▸ Exercise prompt: The response must be made up of the lines in the entries below that contain "Holmernhof".
Data under study: Begin
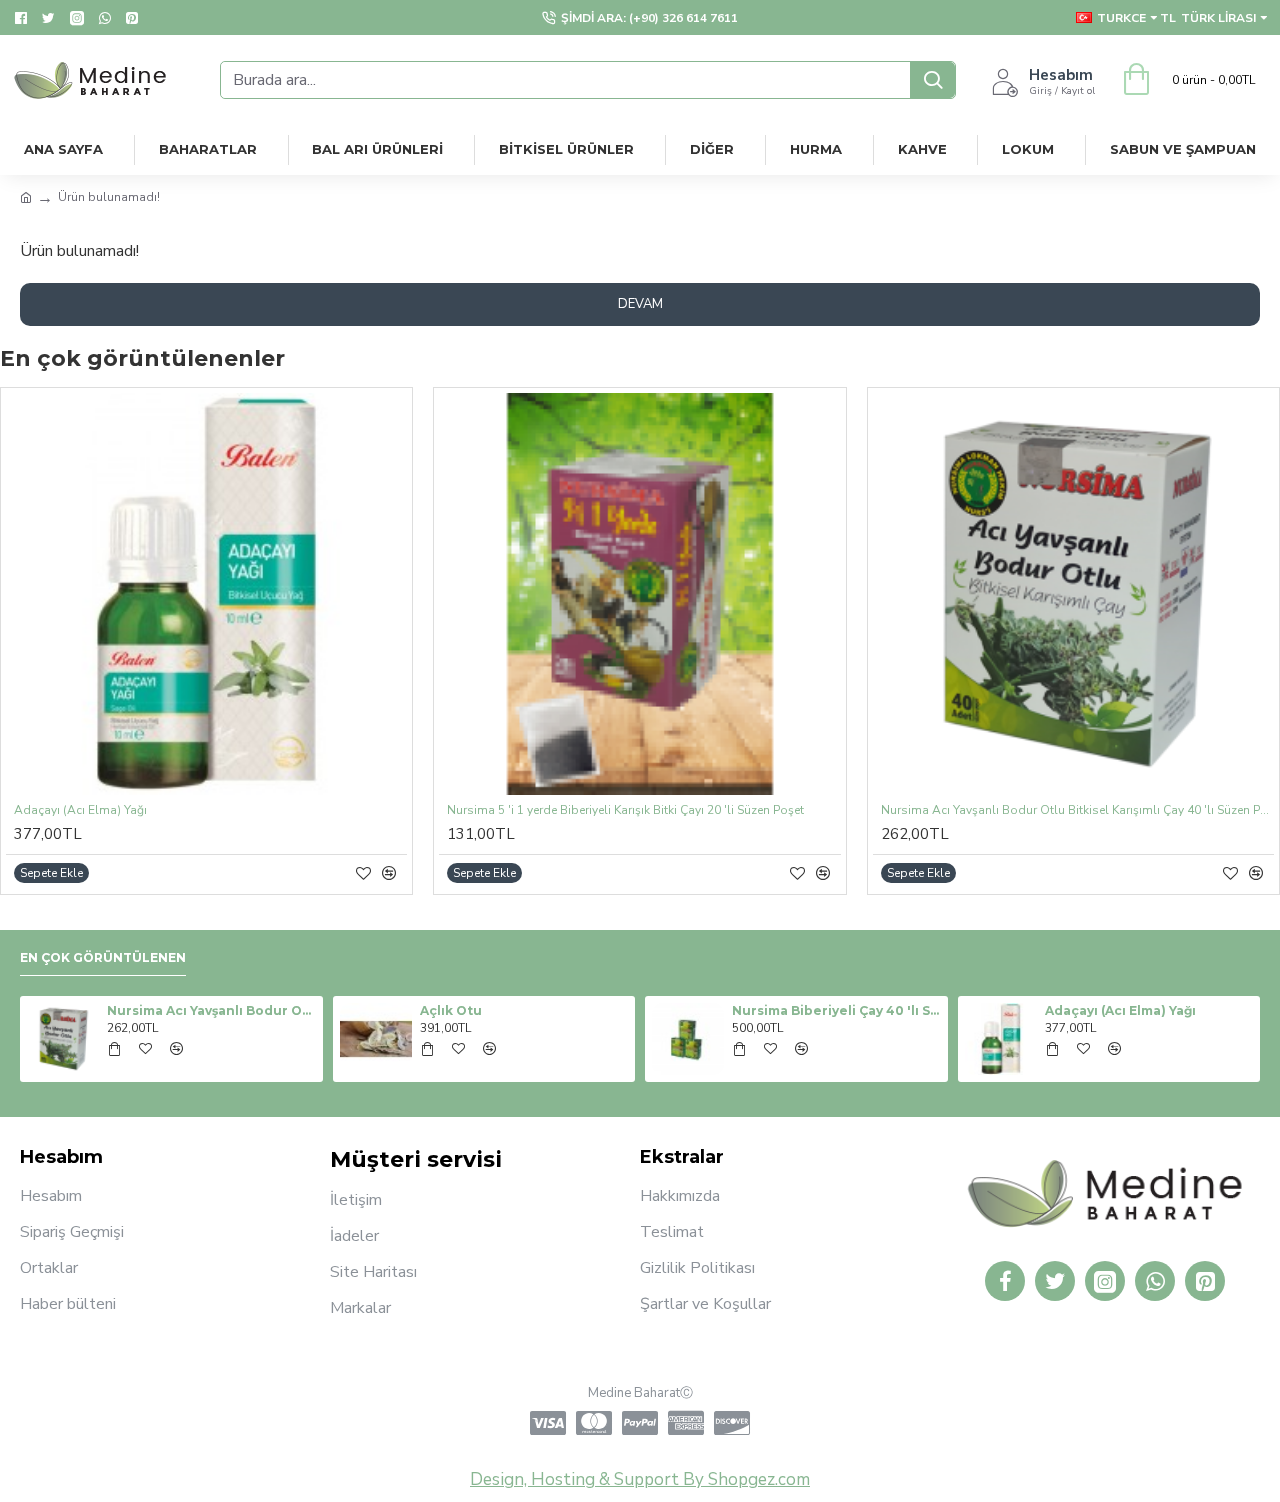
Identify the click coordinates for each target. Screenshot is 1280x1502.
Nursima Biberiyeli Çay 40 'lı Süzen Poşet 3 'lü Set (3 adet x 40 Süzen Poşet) (836, 1010)
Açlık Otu (451, 1010)
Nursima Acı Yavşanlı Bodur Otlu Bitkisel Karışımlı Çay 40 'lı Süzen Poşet (1077, 810)
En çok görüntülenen (103, 957)
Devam (640, 304)
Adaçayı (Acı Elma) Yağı (80, 810)
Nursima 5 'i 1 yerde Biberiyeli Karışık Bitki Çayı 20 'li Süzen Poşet (625, 810)
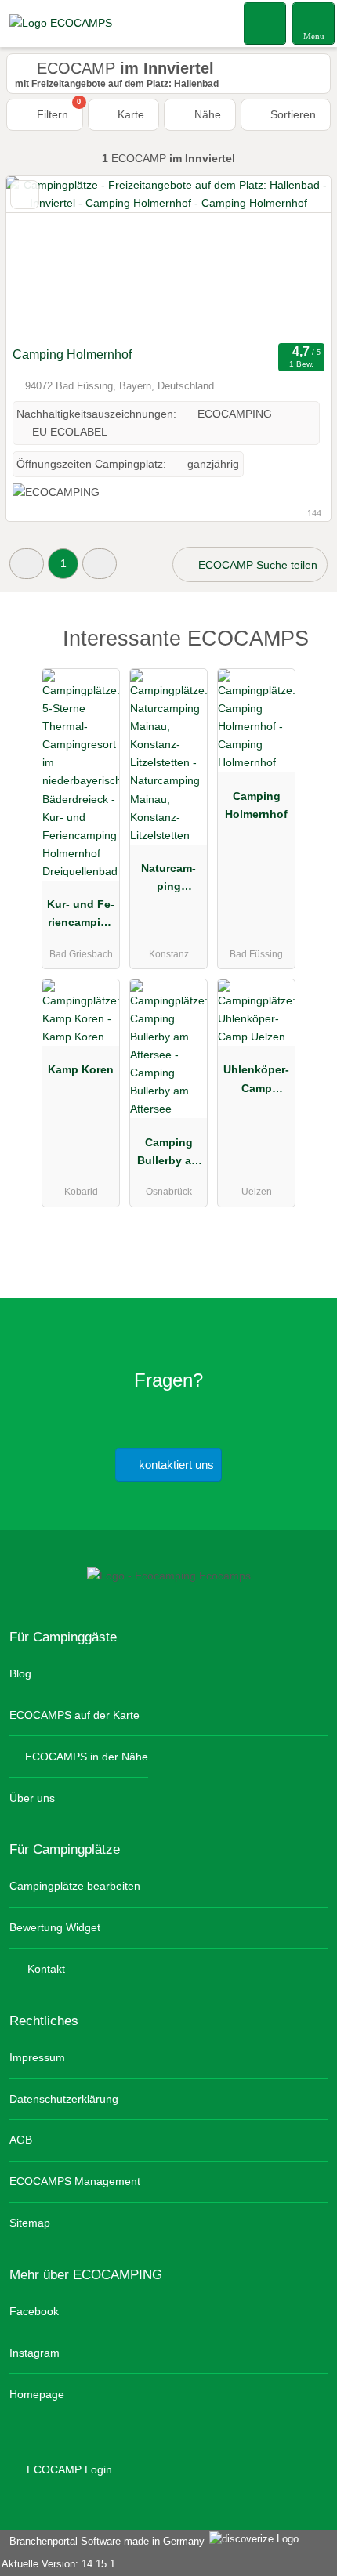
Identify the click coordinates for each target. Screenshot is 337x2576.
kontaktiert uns (175, 1464)
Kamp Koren (81, 1069)
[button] (26, 563)
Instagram (34, 2352)
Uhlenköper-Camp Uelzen (256, 1082)
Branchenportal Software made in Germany (104, 2541)
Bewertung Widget (54, 1927)
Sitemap (29, 2222)
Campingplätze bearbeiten (74, 1886)
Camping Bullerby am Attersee (169, 1155)
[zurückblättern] (45, 257)
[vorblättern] (291, 257)
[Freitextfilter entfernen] (265, 22)
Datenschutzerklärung (63, 2099)
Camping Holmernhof (72, 354)
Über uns (32, 1798)
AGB (20, 2139)
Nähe (206, 114)
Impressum (37, 2057)
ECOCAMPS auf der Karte (74, 1715)
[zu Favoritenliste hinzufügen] (24, 194)
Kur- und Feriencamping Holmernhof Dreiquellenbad (80, 916)
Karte (129, 114)
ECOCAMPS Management (74, 2181)
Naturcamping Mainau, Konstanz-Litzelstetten (169, 880)
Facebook (34, 2311)
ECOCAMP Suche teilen (256, 565)
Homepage (36, 2394)
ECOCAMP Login (68, 2469)
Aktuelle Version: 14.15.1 (58, 2564)
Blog (20, 1673)
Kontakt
Data under study: End
▸ Response to the exercise:
Camping Holmernhof (72, 354)
Kur- und Feriencamping Holmernhof Dreiquellenbad (80, 916)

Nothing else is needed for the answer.